(Collected data entries)
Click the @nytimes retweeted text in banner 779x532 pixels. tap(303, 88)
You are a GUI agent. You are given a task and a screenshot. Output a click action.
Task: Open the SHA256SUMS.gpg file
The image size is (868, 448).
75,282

TASK PROMPT: Print all the records exactly as written.

YOUR RESPONSE:
Click the @nytimes retweeted text in banner 779x532 pixels. tap(303, 88)
You are a GUI agent. You are given a task and a screenshot. Output a click action.
Task: Open the SHA256SUMS.gpg file
The image size is (868, 448).
75,282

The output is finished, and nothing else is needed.